▸ WHAT YOU ARE ASKED TO DO
Exactly as written, repeat all of the records below.

▸ LISTED ENTRIES
------------------------------------
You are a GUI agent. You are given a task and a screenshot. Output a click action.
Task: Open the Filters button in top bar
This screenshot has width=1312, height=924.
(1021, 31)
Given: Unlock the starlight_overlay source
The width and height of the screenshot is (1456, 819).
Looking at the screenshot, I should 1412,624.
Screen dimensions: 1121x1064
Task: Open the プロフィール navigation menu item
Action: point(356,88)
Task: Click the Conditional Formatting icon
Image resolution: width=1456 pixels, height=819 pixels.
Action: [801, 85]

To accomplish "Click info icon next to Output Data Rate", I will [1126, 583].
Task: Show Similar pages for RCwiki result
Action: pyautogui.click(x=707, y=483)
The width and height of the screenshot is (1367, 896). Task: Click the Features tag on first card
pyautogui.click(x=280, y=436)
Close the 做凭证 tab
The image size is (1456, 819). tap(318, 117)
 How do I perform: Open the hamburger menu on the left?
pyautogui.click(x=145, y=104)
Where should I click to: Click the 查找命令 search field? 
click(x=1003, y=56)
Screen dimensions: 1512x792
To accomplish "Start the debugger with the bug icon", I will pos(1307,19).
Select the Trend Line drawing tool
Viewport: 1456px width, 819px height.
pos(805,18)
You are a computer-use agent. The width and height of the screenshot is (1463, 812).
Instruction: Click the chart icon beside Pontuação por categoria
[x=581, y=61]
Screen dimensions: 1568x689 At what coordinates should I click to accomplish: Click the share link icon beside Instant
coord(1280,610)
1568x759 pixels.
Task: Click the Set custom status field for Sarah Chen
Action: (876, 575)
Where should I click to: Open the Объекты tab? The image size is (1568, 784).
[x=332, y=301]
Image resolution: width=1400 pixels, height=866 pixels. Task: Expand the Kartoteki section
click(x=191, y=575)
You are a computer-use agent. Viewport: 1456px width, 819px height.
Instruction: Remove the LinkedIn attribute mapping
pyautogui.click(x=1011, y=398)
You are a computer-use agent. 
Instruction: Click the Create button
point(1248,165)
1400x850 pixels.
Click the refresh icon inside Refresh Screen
------------------------------------
▸ RESPONSE TO THIS TASK
You are a GUI agent. You are given a task and a screenshot. Output a click action.
Task: Open the Filters button in top bar
This screenshot has width=1312, height=924.
(1021, 31)
Given: Unlock the starlight_overlay source
The width and height of the screenshot is (1456, 819).
Looking at the screenshot, I should 1412,624.
Screen dimensions: 1121x1064
Task: Open the プロフィール navigation menu item
Action: point(356,88)
Task: Click the Conditional Formatting icon
Image resolution: width=1456 pixels, height=819 pixels.
Action: [801, 85]

To accomplish "Click info icon next to Output Data Rate", I will [1126, 583].
Task: Show Similar pages for RCwiki result
Action: pyautogui.click(x=707, y=483)
The width and height of the screenshot is (1367, 896). Task: Click the Features tag on first card
pyautogui.click(x=280, y=436)
Close the 做凭证 tab
The image size is (1456, 819). tap(318, 117)
 How do I perform: Open the hamburger menu on the left?
pyautogui.click(x=145, y=104)
Where should I click to: Click the 查找命令 search field? 
click(x=1003, y=56)
Screen dimensions: 1512x792
To accomplish "Start the debugger with the bug icon", I will pos(1307,19).
Select the Trend Line drawing tool
Viewport: 1456px width, 819px height.
pos(805,18)
You are a computer-use agent. The width and height of the screenshot is (1463, 812).
Instruction: Click the chart icon beside Pontuação por categoria
[x=581, y=61]
Screen dimensions: 1568x689 At what coordinates should I click to accomplish: Click the share link icon beside Instant
coord(1280,610)
1568x759 pixels.
Task: Click the Set custom status field for Sarah Chen
Action: (876, 575)
Where should I click to: Open the Объекты tab? The image size is (1568, 784).
[x=332, y=301]
Image resolution: width=1400 pixels, height=866 pixels. Task: Expand the Kartoteki section
click(x=191, y=575)
You are a computer-use agent. Viewport: 1456px width, 819px height.
Instruction: Remove the LinkedIn attribute mapping
pyautogui.click(x=1011, y=398)
You are a computer-use agent. 
Instruction: Click the Create button
point(1248,165)
1400x850 pixels.
Click the refresh icon inside Refresh Screen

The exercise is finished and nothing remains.